I am using Kafka to decouple my services, but I'm having some seconds thoughts on the way services consume and produce inputs and outputs.
If I have a service A, which takes data from some external service out of my control, I am forced to adapt to the data format (domain) that external system provides. Following such practice, my service A pushes its results to a topic in its own format (domain).
Incidentally, I have a service B, which does similar thing to service A, but consumes some other external service, and has its own data format (domain), which it pushes to a separate topic.
Now, the semantics of the data produced by A and B are similar, but not the same. But, next step in the pipeline is a service C, which should consume both what A and B produce, do something with it and spit out the results.

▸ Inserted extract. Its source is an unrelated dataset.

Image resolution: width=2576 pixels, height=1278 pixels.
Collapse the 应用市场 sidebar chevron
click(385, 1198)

Should C only know how to consume data from one place, which would imply that A & B (and any other ones in the future) need to produce their outputs in C-specific domain? That would mean, if the C consumer ever changes it's domain, A, B, and any other producers will have to change, which I don't like. Also, if I add another consumer, D, for example, that means that A and B, using this analogy, should know that D is also their consumer, which looks horrible to me.

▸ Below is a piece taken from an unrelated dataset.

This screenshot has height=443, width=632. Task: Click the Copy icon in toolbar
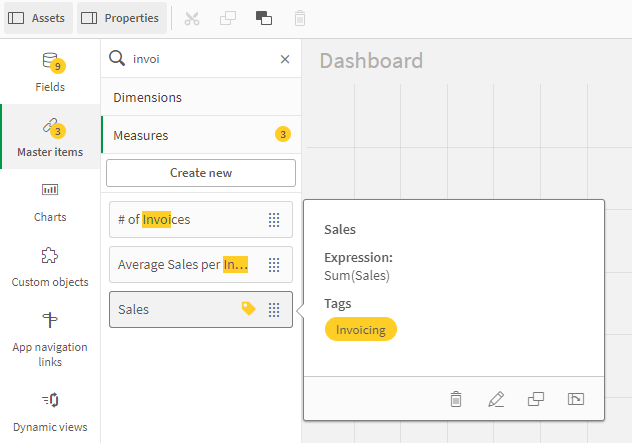point(229,18)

I was thinking that C should be responsible for it's inputs, meaning it has a dependency on A and B models (and any other that might produce their own data). It also implies that, when a new source is added, C must be changed to include that data as well.
Effectively, I'm leaning towards ManySources-OneSink component, instead of OneSource-ManySinks.

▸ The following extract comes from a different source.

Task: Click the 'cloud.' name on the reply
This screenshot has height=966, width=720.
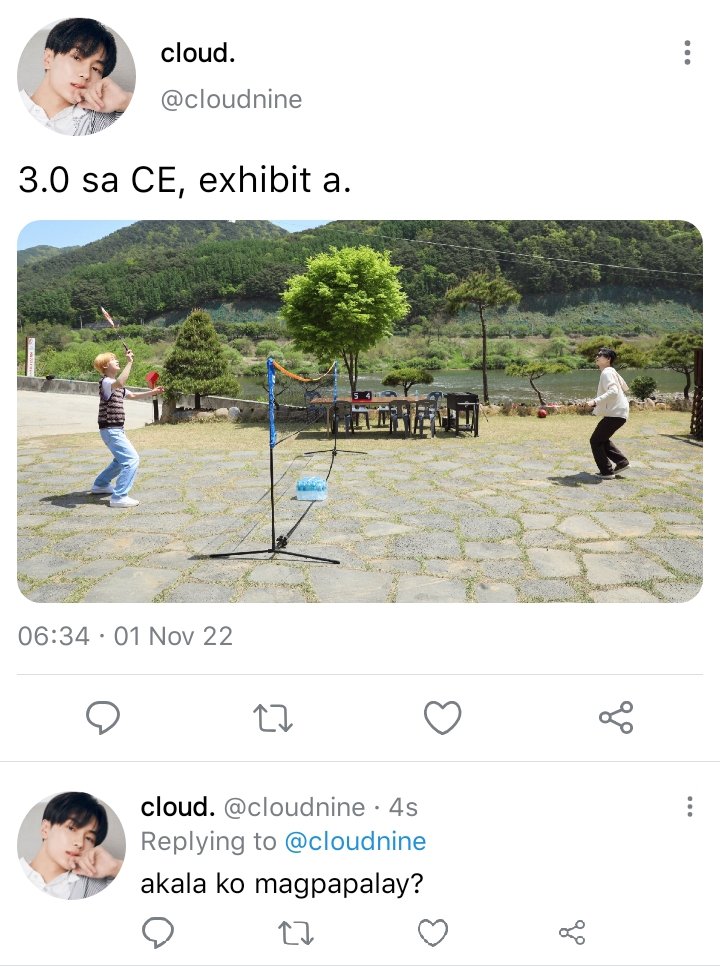Action: coord(177,807)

Are there any preferred practices?
Are there any preferred practices?
Message specifications.
That is, instead of coupling A, B, and C to each other, you could them to message formats mA, mB, and mC. So long as (mA, mB, mC) are compatible, the services will be able to communicate with each other.
One way to achieve this is to restrict mA, mB, and mC to being different "versions" of the same schema, where the evolution of the schema is constrainted
Greg Young's book Versioning in an Event Sourced System dedicates a chapter to this idea. You'll see similar ideas is you look at the various standardized message serializations (Avro, Protocol Buffers, etc).
Should one service produce output on its own topic and make dependent services to consume from them, or vice versa, or some third option?
Mostly, that's plumbing -- how do we get a copy of a message from one system to another?
Conceptually, it seems that you want C to be consuming a logical outer join of the messages produced by A and B. So I suppose the immediate question would be whether you currently have consumers of these same messages from A that don't want the messages from B, or vice versa. If this is the only use case you know about, there might be benefits to reducing things to a single topic.